Two such firms that recently launched asset allocation funds are Hartford, Connecticut-based Phoenix Investment Partners, the asset management subsidiary of The Phoenix Companies, Inc., and Kauser Management, LLC, in Boulder, Colorado. Phoenix is offering two new funds, The Phoenix Partner Select Wealth Builder and Wealth Guardian, which are both modeled after institutional portfolios and include allocations to seven Phoenix mutual funds offering traditional and alternative strategies. Wealth Builder is a capital appreciation fund that has an 80/20 allocation to equities and bonds, while Wealth Guardian, a current income and capital appreciation fund, has a 60/40 allocation to equities and bonds. Both funds also include a 15% exposure to alternative investments on the equity side–10% in the Phoenix-Duff and Phelps Real Estate Securities Fund and 5% in the Phoenix Market Neutral Fund, which employs a long/short strategy. Both funds, launched in early August, are offered in A and C shares, and require a $500 minimum investment. The A shares charge a 5.75% front-end sales load.
Kauser Management’s Technical Chart Fund is a first-of-its-kind long/short asset allocation fund that bases all of its investment decisions on technical chart analysis. “There’s no fundamental analysis,” says Matthew Rich, the fund’s portfolio manager. Technical chart analysis, an investment style that has primarily been available to wealthy individuals able to invest in hedge funds, “is a strategic investment style that basically analyzes different chart patterns that stocks trade in based on price and particular volume trends,” Rich explains. After analyzing those “chart patterns that happened over the past 10 to 15 years, we try to accurately predict the future stock movement, based either on the upside or the downside.”
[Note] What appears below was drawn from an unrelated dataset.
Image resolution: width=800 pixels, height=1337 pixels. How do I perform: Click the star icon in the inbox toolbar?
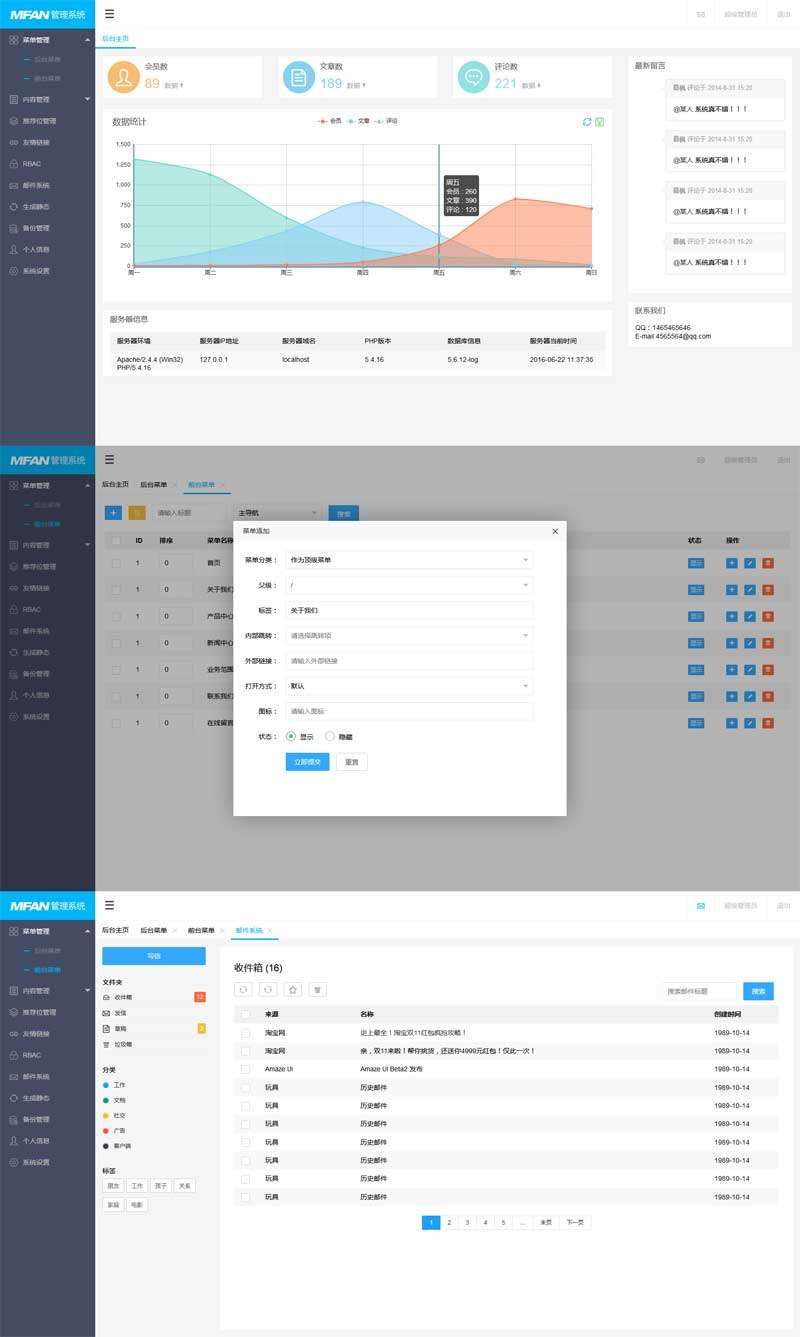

So unlike fundamental analysis, which is based on the financial position of a particular company, technical chart analysis assesses a security’s price trends over a period of time. Rich, who previously managed a hedge fund, says the fund’s primary objective, like other asset allocation funds, “is to protect clients’ assets in poor market conditions” by outperforming in down and sideways markets.
The Technical Fund, launched September 2, is a no-load fund with a 2% expense ratio. The fund has a $5,000 minimum investment, or a $1,000 minimum investment if used in retirement accounts. Charles Schwab and Wachovia are the two primary channels of distribution for the fund.
Plusses and Minuses
Unlike the asset allocation funds of yore that used just stocks, bonds, and maybe cash, the new breed of asset allocation funds are “responding to a more sophisticated market, more sophisticated financial advisors, and more sophisticated clients looking for strategies that are more similar to [those used by] institutional clients,” says Steve Gresham, chief sales and marketing officer for The Phoenix Companies. The “more advanced” versions of asset allocation funds, he says, now mix stocks and bonds with international stocks, high-yield bonds, and alternative investments that offer low correlations to traditional asset classes. “The beauty of asset allocation, at least in the modern history of the markets, has been [that it also serves as] a risk reduction strategy,” Gresham says.
The downside to these types of asset allocation funds, though, is that they tend to lag when the markets do well. “Since I’m always going to have some short positions in the [Technical Chart] fund, [which can be short up to 50%], if the market continues to go up at a rapid pace, I’ll probably underperform somewhat,” Rich says. Gresham concurs. “Asset allocation funds are spread across a number of different parts of the market, so in a roaring bull market, they’re going to lag unless they are allocated to the roaring stocks,” he says. “The downside for advisors using asset allocation funds is that in a rip-roaring bull market, certain clients will say I’m in something that’s too boring.”